Dans un éditorial datant du 20 novembre, la rédaction du Washington Post s’émeut de la liberté d’expression au Maroc. "Free speech goes ontrial in Morocco" (Le procès de la liberté d’expression au Maroc), titre le journal américain en écho au procès qui s’est ouvert le 19 novembre impliquant Maâti Monjib et six autres accusés en relation avec les activités de l’AMJI (Association marocaine du journalisme d’investigation). L’intéressé a préféré faire un déplacement en Allemagne pour ne pas se présenter à l’audience, opposant de la sorte à la justice le même mépris avec lequel il a accueilli les questions de la police judiciaire.
Alors que le vrai sujet est ailleurs, Le Washington Post a préféré voir dans le cas de Maâti Monjib un exemple inquiétant de la répression de la liberté d’expression au Maroc. Ce respectable quotidien a cédé à l’opération de diversion savamment orchestrée par l’intéressé à seule fin de ne pas répondre des très lourdes accusations de fraude et de détournement de fonds qui pèsent sur lui.
Qu’est-ce qui est au juste reproché à Maâti Monjib ? Et pourquoi est-il convoqué par la justice ?
Durant des années, l’intéressé a détourné des sommes dépassant 3 millions de dirhams (Plus de350. 000, 00 dollars USD). Monjib est accusé d’avoir détourné ces sommes du compte de la structure qui recevait les subventions de l’étranger et les avoir mis dans ses comptes personnels et ceux de ses proches.
Voici le détail des différents mouvements bancaires imputés à Maâti Monjib depuis la création de son centre (SARL aux yeux de la loi marocaine, une ONG à l’étranger !).
La valse des millions
L’historien avait à lui seul toute la latitude pour gérer les fonds étrangers reçus par son Centre. Et ces subventions provenaient essentiellement de l’ONG néerlandaise «Free Press Unlimited» et du «National Endowment» (organisme américain) et ont totalisé plus de 3 millions de dirhams. D’autres financements étrangers ont été reçus par Maâti Monjib et ont été de l’ordre de 1.4 million de dirhams. Toute cette petite fortune a fini sur deux comptes ouverts au nom de l’historien à l’agence BMCE de Rabat-Agdal. Les opérations de retrait et de dépôts se faisaient cash par Maâti Monjib.
En novembre 2014, juste avant qu’il ne décide de saborder son centre/ONG, l’historien libelle un chèque de 1 million pour sa sœur Fatima et un deuxième (de 1.05 million de dirhams) pour son épouse, Christine. Auparavant, tout l’argent accumulé était confié à un compte avec des dépôts à terme.
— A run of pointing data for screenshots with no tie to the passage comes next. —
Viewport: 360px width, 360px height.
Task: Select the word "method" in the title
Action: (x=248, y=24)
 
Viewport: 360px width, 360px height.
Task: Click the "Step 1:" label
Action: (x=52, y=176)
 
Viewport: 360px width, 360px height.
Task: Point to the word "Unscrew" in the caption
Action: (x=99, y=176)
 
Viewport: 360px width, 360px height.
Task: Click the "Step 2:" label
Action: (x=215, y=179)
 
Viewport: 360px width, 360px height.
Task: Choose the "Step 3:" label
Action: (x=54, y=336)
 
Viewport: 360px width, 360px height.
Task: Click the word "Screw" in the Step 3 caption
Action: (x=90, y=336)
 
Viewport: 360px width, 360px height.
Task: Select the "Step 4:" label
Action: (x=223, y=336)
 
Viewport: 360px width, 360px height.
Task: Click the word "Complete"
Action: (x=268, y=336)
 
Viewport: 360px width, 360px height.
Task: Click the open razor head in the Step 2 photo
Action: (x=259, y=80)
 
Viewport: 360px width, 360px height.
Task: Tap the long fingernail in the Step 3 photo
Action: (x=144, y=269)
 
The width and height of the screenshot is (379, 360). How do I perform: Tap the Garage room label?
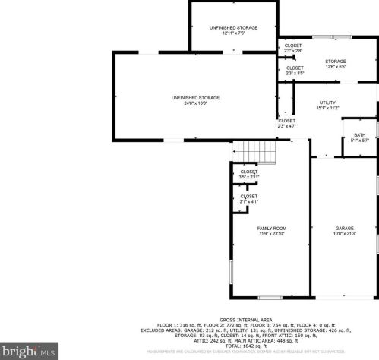(x=346, y=228)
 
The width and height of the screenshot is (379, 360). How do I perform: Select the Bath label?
(x=359, y=134)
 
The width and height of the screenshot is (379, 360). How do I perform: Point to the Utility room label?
(x=327, y=103)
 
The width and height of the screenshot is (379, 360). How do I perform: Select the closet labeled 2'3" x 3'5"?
(x=295, y=71)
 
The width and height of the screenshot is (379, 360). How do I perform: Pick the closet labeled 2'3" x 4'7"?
(x=286, y=123)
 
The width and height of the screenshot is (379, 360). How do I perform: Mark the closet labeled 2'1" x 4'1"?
(x=249, y=199)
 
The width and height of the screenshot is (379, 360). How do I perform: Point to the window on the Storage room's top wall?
(x=332, y=37)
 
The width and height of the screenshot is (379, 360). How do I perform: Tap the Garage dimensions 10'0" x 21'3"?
(x=346, y=234)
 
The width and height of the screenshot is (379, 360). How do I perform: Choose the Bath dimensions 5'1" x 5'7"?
(x=359, y=141)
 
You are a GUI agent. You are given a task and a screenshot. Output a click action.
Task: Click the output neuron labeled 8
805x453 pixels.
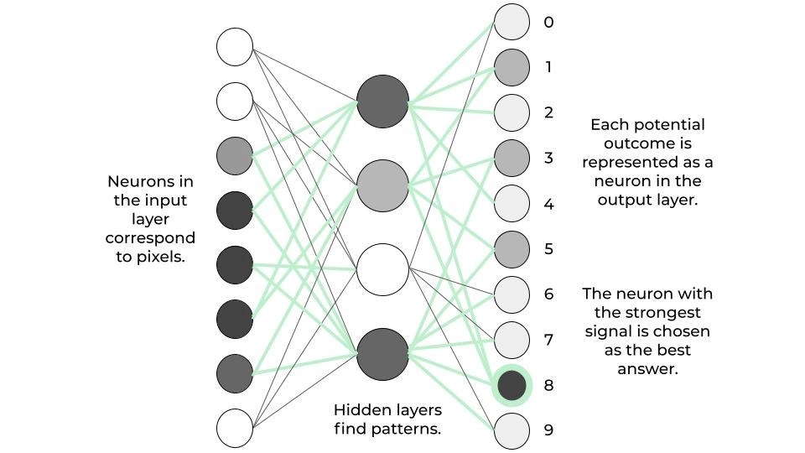(x=512, y=385)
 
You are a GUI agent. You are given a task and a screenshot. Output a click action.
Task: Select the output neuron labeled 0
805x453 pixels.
(x=512, y=22)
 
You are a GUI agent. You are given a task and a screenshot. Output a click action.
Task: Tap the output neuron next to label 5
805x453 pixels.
(x=512, y=249)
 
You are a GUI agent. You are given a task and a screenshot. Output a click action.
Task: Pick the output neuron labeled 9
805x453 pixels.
(x=512, y=430)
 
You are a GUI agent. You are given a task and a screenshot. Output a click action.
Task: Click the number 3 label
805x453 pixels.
(x=548, y=158)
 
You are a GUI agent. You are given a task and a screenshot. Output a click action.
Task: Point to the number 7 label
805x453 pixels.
(x=548, y=340)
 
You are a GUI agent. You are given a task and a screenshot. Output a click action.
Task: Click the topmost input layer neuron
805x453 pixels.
(x=235, y=47)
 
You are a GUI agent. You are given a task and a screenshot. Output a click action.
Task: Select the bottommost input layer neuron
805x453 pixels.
(x=235, y=427)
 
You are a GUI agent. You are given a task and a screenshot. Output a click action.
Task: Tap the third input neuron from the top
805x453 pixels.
(x=235, y=156)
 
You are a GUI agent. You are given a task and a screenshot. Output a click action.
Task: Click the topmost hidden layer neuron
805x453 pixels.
(x=382, y=102)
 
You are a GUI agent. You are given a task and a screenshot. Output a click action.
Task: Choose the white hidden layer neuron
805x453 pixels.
(x=382, y=269)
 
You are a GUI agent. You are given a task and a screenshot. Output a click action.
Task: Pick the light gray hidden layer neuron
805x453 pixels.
(x=382, y=185)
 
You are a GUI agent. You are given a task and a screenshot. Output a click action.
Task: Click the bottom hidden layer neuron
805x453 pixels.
(x=382, y=354)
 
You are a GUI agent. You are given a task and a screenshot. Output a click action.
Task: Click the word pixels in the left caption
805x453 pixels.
(x=162, y=257)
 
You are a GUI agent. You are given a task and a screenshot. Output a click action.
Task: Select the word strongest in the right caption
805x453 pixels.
(x=649, y=312)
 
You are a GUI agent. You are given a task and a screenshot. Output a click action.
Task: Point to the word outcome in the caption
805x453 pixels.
(x=647, y=143)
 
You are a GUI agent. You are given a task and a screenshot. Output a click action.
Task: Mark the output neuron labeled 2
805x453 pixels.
(x=512, y=112)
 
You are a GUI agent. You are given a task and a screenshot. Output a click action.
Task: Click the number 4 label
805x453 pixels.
(x=548, y=204)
En avril 2015, une autre opération est effectuée par le président du Centre Ibn Rochd désormais dissous: il ouvre un compte sur carnet et y dépose 400.000 de dirhams (le maximum autorisé par la loi sur un compte carnet). Un simple calcul démontre que le concerné a détourné au moins 2.450.000 de dirhams. Et ce n’est pas tout.
Seul maître à bord
Etant co-fondateur et trésorier de l’AMJI (il semble avoir un faible pour ce dernier poste), il omet de déclarer d’autres financements étrangers au Secrétariat général du gouvernement (SGG) comme le stipule la loi. Depuis sa création en 2011, L’AMJI a reçu 2.580.000 de dirhams en huit versements, mais Maâti Monjib n’en a déclaré que trois! Qu’a-t-il bien pu faire des cinq opérations non déclarées ?
Ce sont toutes ces opérations que Maâti Monjib tente par tous les moyens de garder secrètes, même devant les enquêteurs. Dos au mur, il a préféré garder le silence, puis entrer en grève de la faim comme une sorte d’arme de «chantage massive».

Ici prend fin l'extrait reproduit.